The advance company markets the loan to the customer, the bank makes the loan, and the advance company buys it back and services it at the rate the bank is allowed under federal law, Cook said. The bank doesn’t lose any capital, it takes on virtually no risk and it profits by collecting a few days’ interest or a fee, he noted.
Where the bank’s located can make a big difference. A bank based in New York, for example, can charge only 25 percent interest no matter where the customer resides, while New Jersey allows banks to collect unlimited interest anywhere in the country, Cook said.
But the partnerships funders are forming with banks could face a threat. The United States Court of Appeals for the Second Circuit ruled in May in Madden v. Midland Funding LLC that a non-bank that buys a loan cannot charge interest set where the bank is located but must instead charge interest according to the laws of the state where the consumer is located, Cook noted. That could mean a lower rate.
In Cook’s view the case was poorly argued, the decision was wrong and the ruling may be reversed, “but it has to trouble someone who is thinking about starting up a bank partnership,” he said.
The court was asked whether the rules that apply to a national bank also apply to the non-bank that bought the loan, Cook maintained. That’s not the question, he asserted. The argument should have been that the idea of “valid when made” should take precedence. It states that a transaction that’s not usurious when it’s made doesn’t become usurious if a party takes action later – like reassigning the note, Cook said.
Meanwhile, offering bank loans isn’t the only way alternative funders are coming to resemble banks. Some are obtaining what’s formally called a California Finance Lenders License that enables them to make loans in that state.
California began requiring the license in response to lawsuits over the cost of advances. The state has published a licensee rulebook that’s about the size of an old-school New York phone book – the kind kids sat on to reach the dining room table, according to Yellowstone’s Stern, who completed the licensing process three years ago.

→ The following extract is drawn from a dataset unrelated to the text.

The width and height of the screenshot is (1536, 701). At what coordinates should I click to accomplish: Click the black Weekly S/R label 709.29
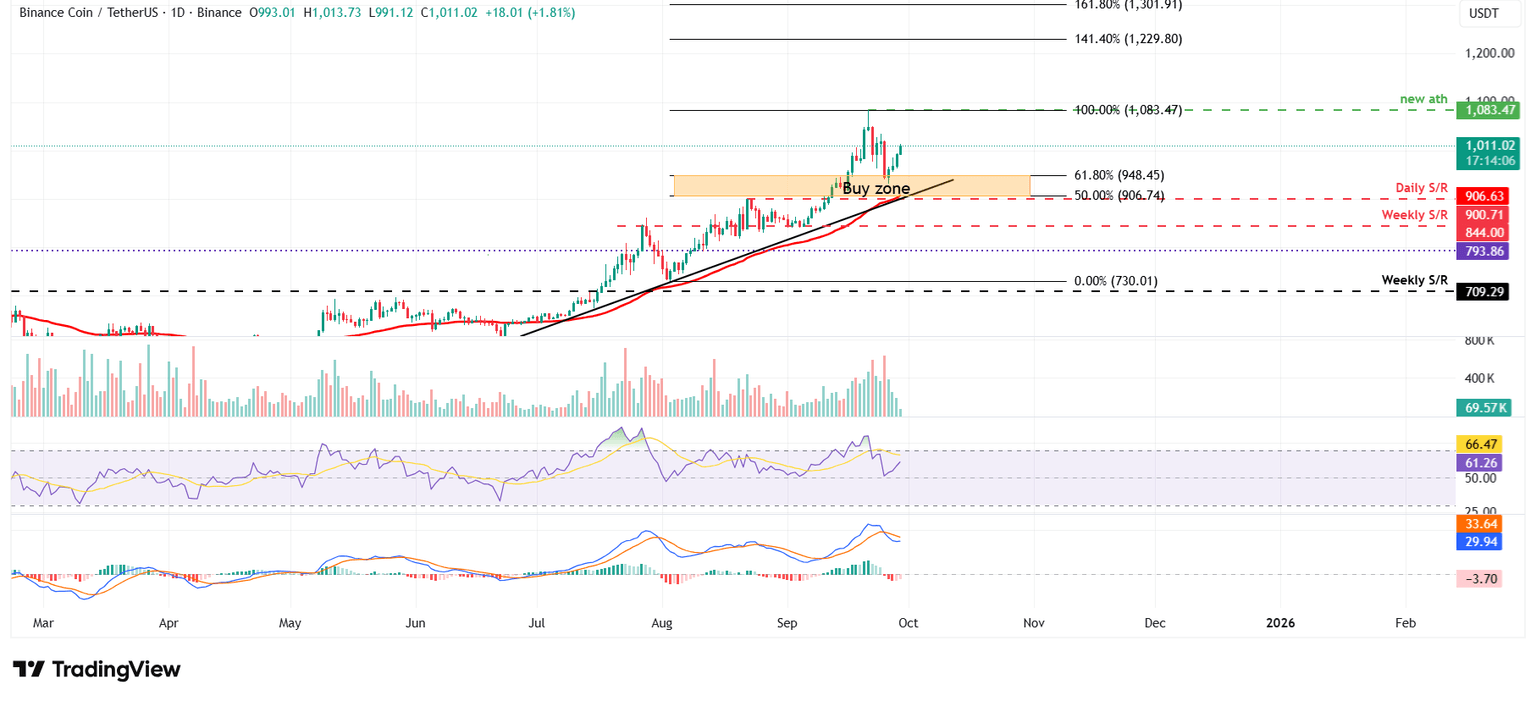point(1482,292)
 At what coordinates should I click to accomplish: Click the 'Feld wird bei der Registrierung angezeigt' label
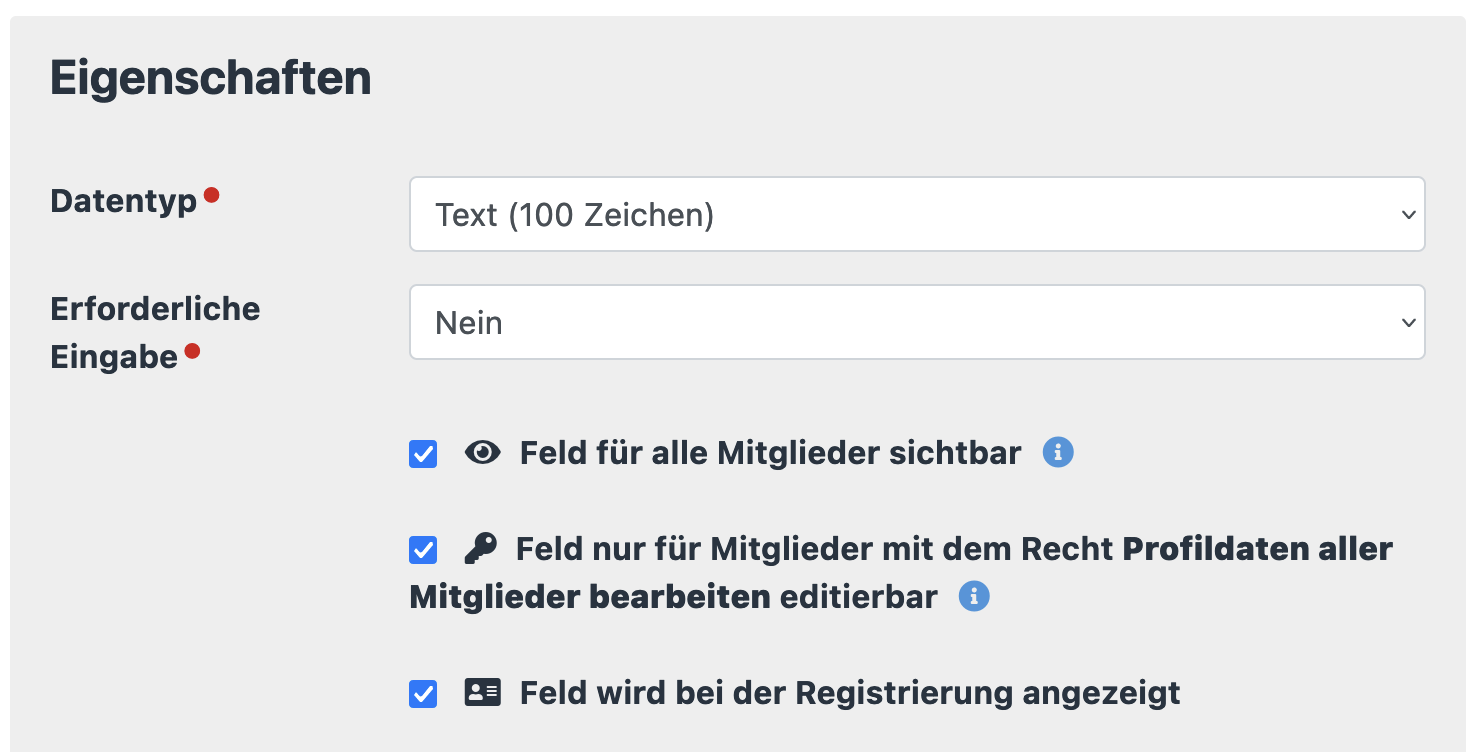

Getting the license took 15 or 16 months and required lots of help from the legal team at Hudson Cook, Stern said. The state investigated his back- ground and fingerprinted him. The cost, including lawyers’ fees came to about $60,000, he recalled.
“Man, it was like pulling teeth to get that license,” Stern said. Keeping it’s not easy, either. “We guard that thing fiercely,” he maintained. “They’ll take away your license if you even sneeze the wrong way.”
The hassles have paid off, though, because Yellowstone now deals directly with California customers instead of sharing the profits with other companies licensed to operate there. What’s more, companies that don’t have licenses are sending business Yellowstone’s way.
Retaining the profits from loans is also prompting some funders to contemplate applying for their own bank charters. But Cook, the attorney from Hudson Cook, sees little or no chance of that happening.
Federal bank regulators are reluctant to grant charters to mono-line banks – institutions that perform only one financial-services function, Cook said. “It’s risky to put all your eggs into one basket,” he maintained.
Regulations make forming or acquiring a bank so difficult for businesses that want to make small loans at high rates, Cook said. “If that’s going to be their business plan, they’re not going to get a bank.” A state charter requires the approval of the Federal Deposit Insurance Corp., which isn’t likely, he noted.
Utah industrial banks and Utah industrial loan companies are insured by the Federal Deposit Insurance Corp. but aren’t considered bank holding companies, Cook said. However, that’s a regulatory loophole that may have closed and thus may no longer offer a way of becoming a bank, he noted.
Clearly, the complications surrounding bank loans, lending licenses and bank charters mean that becoming more bank-like requires more than a pinstriped suit.